I nuovi interventi introdotti dal decreto-legge c.d. “Agosto”

Claudio Sottoriva
Andrea Cerri
14 Agosto 2020

Il Decreto Agosto (d.l. 14 agosto 2020, n. 104, pubblicato sul S.O. n. 30/L della Gazzetta Ufficiale n. 203) prevede alcuni ulteriori interventi per facilitare la gestione aziendale nella fase post Covid-19.Si presentano in sintesi alcuni dei provvedimenti in materia societaria ritenuti di parti-colare interesse.
Premessa

Nell'ambito della gestione aziendale, il D.L. 14 agosto 2020, n. 104 (c.d.
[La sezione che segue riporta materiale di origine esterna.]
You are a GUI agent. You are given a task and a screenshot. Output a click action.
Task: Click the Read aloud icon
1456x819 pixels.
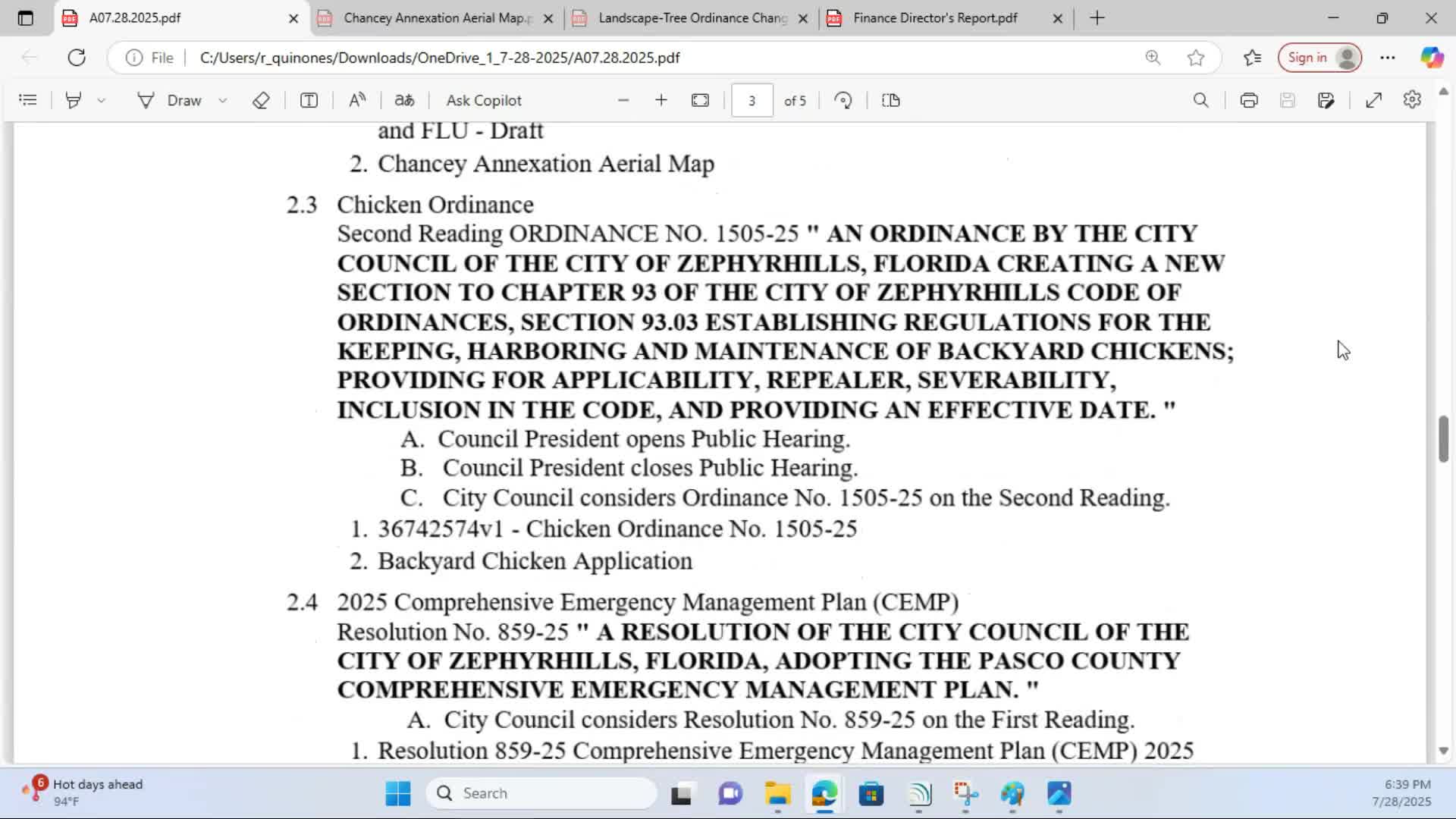click(x=357, y=100)
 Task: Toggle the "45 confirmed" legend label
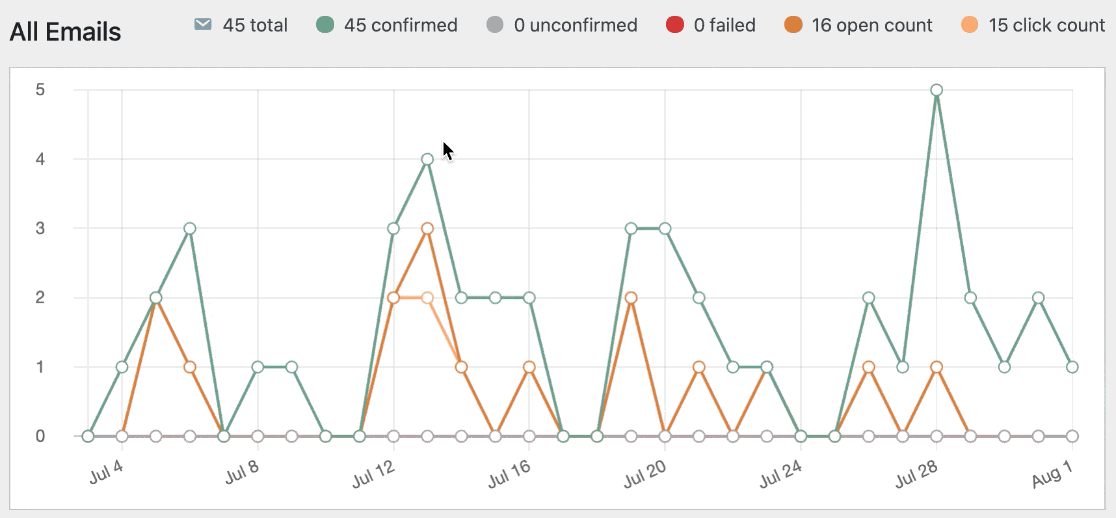point(401,25)
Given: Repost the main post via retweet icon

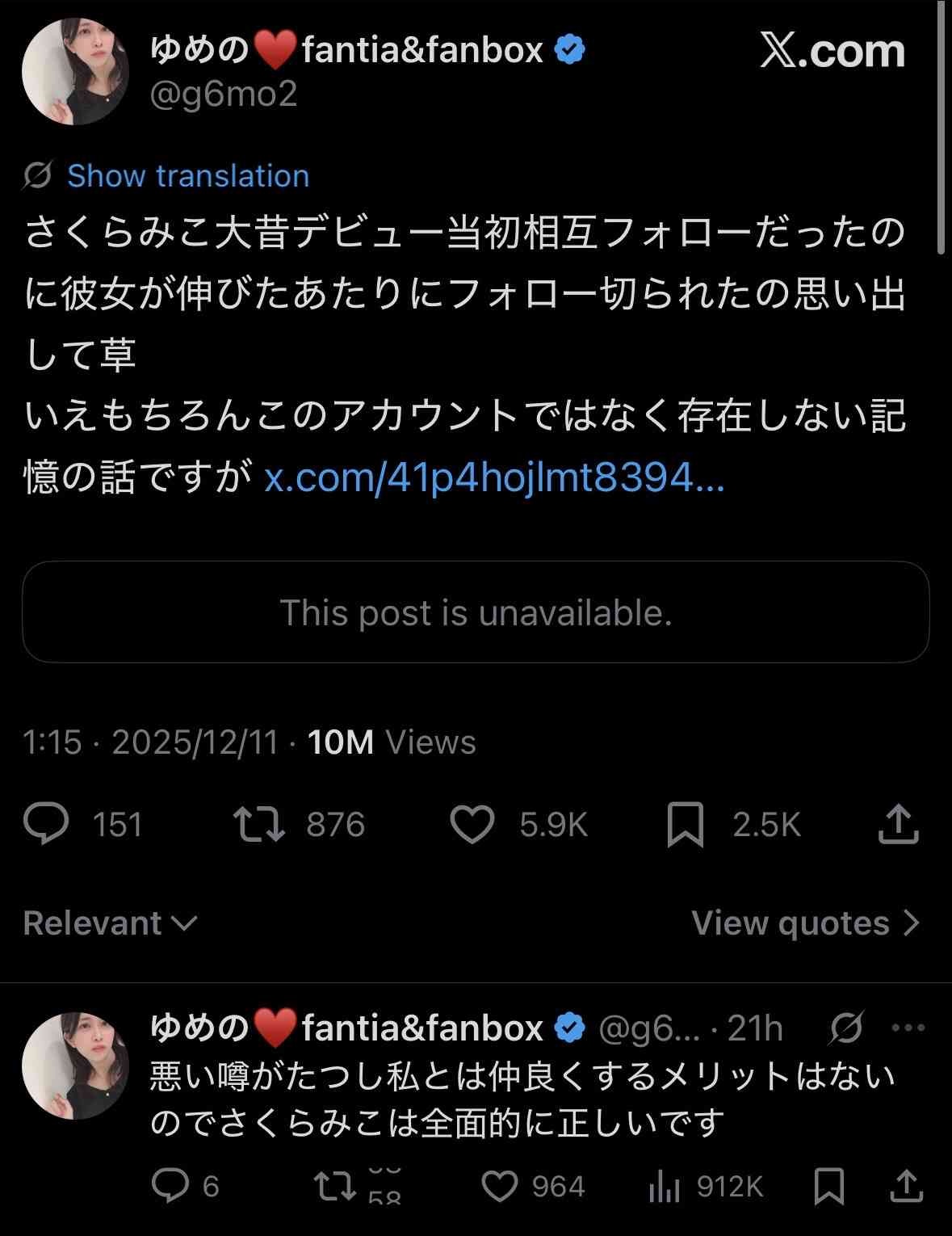Looking at the screenshot, I should point(258,824).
Decreto Agosto) dispone, tra l'altro, i seguenti interventi:

  • la proroga della possibilità di svolgimento delle assemblee di società con modalità “remota”;
  • l'introduzione della possibilità di una rivalutazione generale dei beni d'impresa e delle partecipazioni risultati dai bilanci degli esercizi in corso al 31 dicembre 2019;
  • l'introduzione di un credito d'imposta per gli investimenti pubblicitari in favore di leghe e società sportive professionistiche e di società e associazioni sportive dilettantistiche.
Lo svolgimento delle assemblee di società

Il comma 1 dell'art. 71 del decreto-legge prevede che alle assemblee delle società per azioni, delle società in accomandita per azioni, delle società a responsabilità limitata, delle società cooperative e delle mutue assicuratrici convocate entro il 15 ottobre 2020 continuano ad applicarsi le disposizioni dei commi da 2 a 6 dell'articolo 106 del decreto-legge 17 marzo 2020, n. 18 (Decreto Cura Italia) convertito con modificazioni dalla legge 24 aprile 2020, n. 27.

La previsione dell'introduzione di una rivalutazione generale dei beni d'impresa e delle partecipazioni risultati dal bilancio dell'esercizio in corso al 31 dicembre 2019

Al fine di rafforzare patrimonialmente le società, l'art. 110 del decreto-legge introduce la previsione della facoltà di procedere ad una rivalutazione dei beni d'impresa e delle partecipazioni risultanti dal bilancio dell'esercizio in corso al 31 dicembre 2019.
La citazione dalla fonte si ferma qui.